WeChat Rolls Out Biggest Update Ever as Alipay Simultaneously Unveils Major Redesign
N.R. Finch
WeChat's "Xiaowei" assistant and AI-powered Alipay both entered beta testing in June, as China's two super-apps upgrade AI from a Q&A tool into a service-dispatch layer — rewriting how mini-programs are distributed, how ads work, and how developers compete.
Why are both moving at the same time?
In the AI Agent era, the ceiling on user experience is no longer the model itself — it is how many real-world services the model can reach.
WeChat spans messaging, social, content, mini-programs, and payments, with 973 million monthly active mini-program users; Alipay's mini-programs reach 644 million.
This means → both own a service-orchestration space that standalone AI firms cannot replicate. A powerful model with nothing to dispatch is just a chatbox.
How do their product approaches differ?
WeChat's "Xiaowei" is tucked behind the top-left corner of the home screen — swipe right to open it — staying true to WeChat's "don't disturb the user" philosophy. Payment steps still require user confirmation.
Alipay calls its revamp "the biggest redesign in its history": the interface collapses into just two pages — "A-Bao" and "Assets" — and the company may eventually let users set the AI version as default.

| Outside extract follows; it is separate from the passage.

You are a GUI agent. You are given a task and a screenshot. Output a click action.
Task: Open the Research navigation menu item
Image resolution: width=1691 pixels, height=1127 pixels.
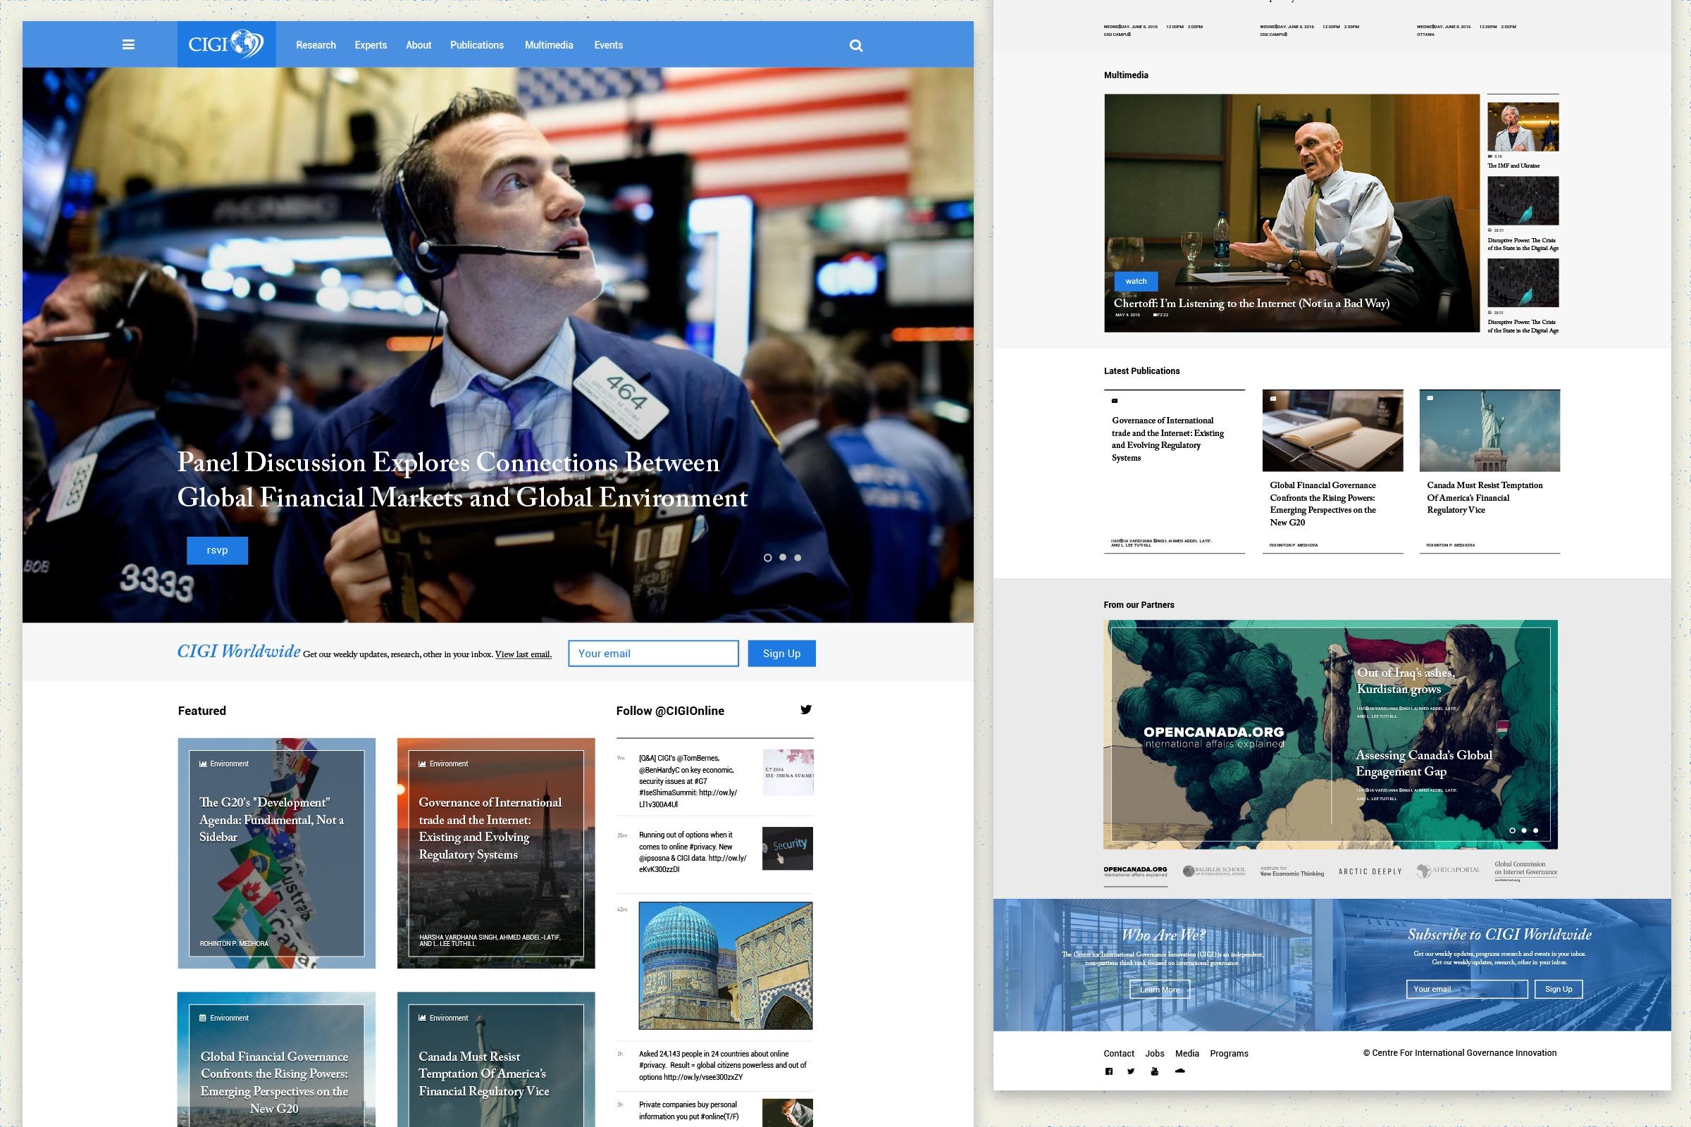click(314, 44)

In plain terms = WeChat added a side door next to the existing house; Alipay gutted the entire building.
Which models are under the hood?
Xiaowei primarily runs on WeChat's in-house WeLM large language model, with some answers routed to DeepSeek.
Notably, WeChat did not adopt Tencent's flagship in-house model, Hunyuan.

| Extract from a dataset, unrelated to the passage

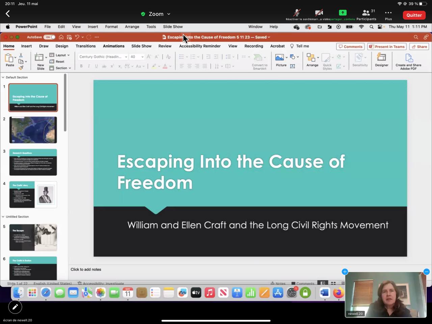Click the Present in Teams button
The width and height of the screenshot is (432, 324).
click(x=386, y=47)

This reflects a pragmatic "controllability + scene fit" stance — the team picks models by use-case match, not by internal corporate hierarchy.

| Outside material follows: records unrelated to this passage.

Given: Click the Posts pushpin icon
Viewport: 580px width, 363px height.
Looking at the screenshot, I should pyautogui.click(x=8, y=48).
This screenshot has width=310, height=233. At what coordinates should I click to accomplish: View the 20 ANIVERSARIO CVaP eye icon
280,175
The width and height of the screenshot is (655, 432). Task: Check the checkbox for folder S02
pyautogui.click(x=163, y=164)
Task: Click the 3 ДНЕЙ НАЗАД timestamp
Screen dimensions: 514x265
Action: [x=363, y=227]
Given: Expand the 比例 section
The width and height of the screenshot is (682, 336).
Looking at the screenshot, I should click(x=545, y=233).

What does "generate a mini-tool in one sentence" mean?
In the beta, Xiaowei lets users describe a need in plain language and instantly generates a working mini-program prototype, with multi-turn dialogue to adjust the design. For now it is personal-use only.
Huawei's device division recently unveiled a similar feature — "generate an Atomic Service in one sentence" (Atomic Services are HarmonyOS's version of mini-programs) — aimed at lowering the development barrier.
This means → mini-program creation is shifting from "a developer writes code" to "an ordinary user says one sentence." The decentralization of *building* power may arrive before the shake-up in *distribution* power.
How will distribution logic be reshaped?
Previously, mini-programs relied on users actively searching and tapping. Under the Agent model, the platform understands the need first, then filters services on the user's behalf.
Developers' competitive focus shifts from fighting for on-screen ad slots to whether AI calls them first — the more standardized the data, the more stable the API, the higher the ranking.
In plain terms = the old game was who had the flashiest billboard; the new game is who has the cleanest back-end API. Users may never even see a second option.
What variables remain unresolved?
User side: How many people will hand purchase decisions to AI rather than browse and choose themselves?
Developer side: The new distribution system concentrates platform power further, but mini-program developers have historically accepted this — the ecosystem was built on a semi-managed "platform distributes, developer delivers" model from day one.
Business-model side: Traditional ads rest on display logic, but AI naturally compresses user choice steps. What platforms may sell in the future is not impressions — it is recommendation authority.
Content is for reference only, not financial advice.